Piódão (139 eleitores), em Arganil, e Pessegueiro (135), em Pampilhosa da Serra, ambos concelhos do distrito de Coimbra, Cidadelhe (139), em Mesão Frio, no distrito de Vila Real, e Vale da Madre (149), em Mogadouro, Bragança, são as outras freguesias com poucos eleitores.

Este mapa com o número de mandatos das freguesias com base nos eleitores inscritos ainda não teve em conta os dados preliminares dos Censos de 2021, publicados no final de julho pelo Instituto Nacional de Estatística (INE), pelo que a realidade do despovoamento destas freguesias pode ser ainda mais dramática daqui a quatro anos.

Segundo os dados preliminares dos Censos de 2021, que apontam não o número de eleitores, mas o número de habitantes, Paradela e Granjinha era em 2021 uma União de Freguesias com apenas 99 habitantes, a mais pequena do continente, quando nos Censos de 2011, antes de estarem unidas, Paradela tinha 123 e Granjinha 57 habitantes.

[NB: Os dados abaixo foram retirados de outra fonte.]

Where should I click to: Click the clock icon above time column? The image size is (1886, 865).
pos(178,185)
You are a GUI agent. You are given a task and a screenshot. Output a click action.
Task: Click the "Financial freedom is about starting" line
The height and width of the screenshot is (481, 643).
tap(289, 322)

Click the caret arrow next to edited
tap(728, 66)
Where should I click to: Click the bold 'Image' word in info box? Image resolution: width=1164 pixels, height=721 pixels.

Mosteiro, em Lajes das Flores, tem em 2021 apenas 19 habitantes (em 2011 tinha 43) e outra das mais pequenas do país, São João do Peso (Vila de Rei), tem 132 habitantes (quando em 2011 tinha 204).

Portugal tem 308 municípios e 3.091 freguesias (o Corvo, nos Açores, não tem Junta de Freguesia, sendo as competências deste órgão exercidas pela Câmara Municipal).